Todavía con la sonrisa salvaje en los labios, Daniel puso de regreso su celular en el bolsillo de su sudadera, mientras asomaba la cabeza para ver de nuevo el lugar donde pensaba colarse. Una semana antes le habría parecido una irritable coincidencia debido a su espectral estado; ahora solo resultaba desafiante.
Haciendo a un lado los pensamientos innecesarios, y centrándose más en las voces de los Serafines, dejó que sus ojos recorrieran con detenimiento el panorama.
Había demasiadas sombras del destino, pero las más llamativas se podían ver en el interior, a través de los huecos dónde debían estar las ventanas. Eran como olas de mares distintos, ondulantes y cambiantes de acuerdo a los deseos del viento, que se azotaban con furia unas entre otras gobernando todo a su paso.
El Profeta se preguntó si harían el mismo ruido que el océano; pero deshecho al instante la idea, ya que estaba seguro lo único que lograría escuchar serían los lamentos.
Eran como el aire en medio de una tempestad a través de la puerta; ese silbido que ruge en un espacio demasiado pequeño para su grandeza, y que eriza cada milímetro de tu piel. Por supuesto, aquí no había corrientes que pudiesen ocasionar tal efecto, las plantas en el jardín apenas y se movían con la brisa otoñal; además, si a eso le sumaban la historia de fondo, no solo del accidente que terminó con la vida activa del lugar, sino que se trataba de un hospital psiquiátrico; el resultado era simplemente aterrador.
Presa del ambiente, un escalofrío recorrió su espina dorsal; aunque no era miedo lo que provocó tal reacción en su interior, sino el conocimiento de que alguna vez, su madre también formó parte de los enfermos que estuvieron internados en esa clínica; y que a pesar de que su locura pudo haber sido cosa de estar embarazada de él, o que luego de su nacimiento se hubiese puesto mucho mejor, ella también había terminado por morir en un incendio.

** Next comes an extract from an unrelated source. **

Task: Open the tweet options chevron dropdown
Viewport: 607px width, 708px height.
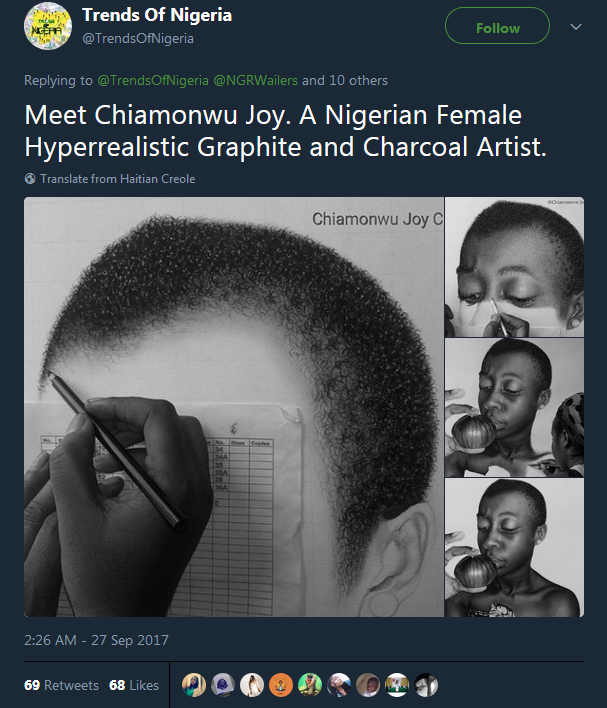Action: click(575, 27)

Al instante la incertidumbre se convirtió en rabia. Tantos destinos extinguidos por la locura de un ángel, que ni siquiera era capaz de enfrentar lo que hacía, y que mantenía su falsa divinidad para resguardarse como un vil cobarde.
Era suficiente.
Daniel se puso de pie y empezó a avanzar con decisión hacia las ruinas del edificio. Cuando llegó a solo un metro de distancia de la puerta, tomó la primera sombra que le pareció adecuada, una que había quedado como la estela de los pasos de la ángel pelirroja; parecían hilos de sangre flotando en la calle. De inmediato un segundo plano de la imagen que veía, se extendió ante sus ojos.
La enorme reja poseía un candado que había sido víctima de las inclemencias del tiempo, y que nadie se había tomado la molestia de cambiar ¿Por qué lo harían si no existía nada de valor en el interior? Pero no era eso lo que debía preocuparle para poder entrar, sino el sello que rodeaba la propiedad, y destellaba en suelo en una mezcla de símbolos que para él, no tenían mayor sentido. Podían ser letras, signos, o meros dibujos, para el caso era lo mismo, no los entendía.
No obstante, el rastro que había dejado la aliada de Leo al salir, también habían hecho una abertura en el patrón, lo que le brindaría una oportunidad para entrar; pero antes de que pudiese avanzar, las voces en su cabeza se agitaron. "Cuidado..." advirtieron. "No puedes... usar...tus poderes...dentro" explicaron en medio de una avalancha de lenguas, que apenas y pudo unir las palabras adecuadas para formar la frase.
Tenía total lógica que fuese de esa manera. Si este era el sitio dónde se estaban ocultando, o, a donde simplemente pretendían llevarlos para ejecutar una trampa, y encima se habían encargado de ponerle un sello para proteger de los extraños; era más que obvio que debía haber otras alarmas en el interior para evitar intromisiones. Así que si iba a entrar, tendría que hacerlo siendo solo Daniel, no un Profeta.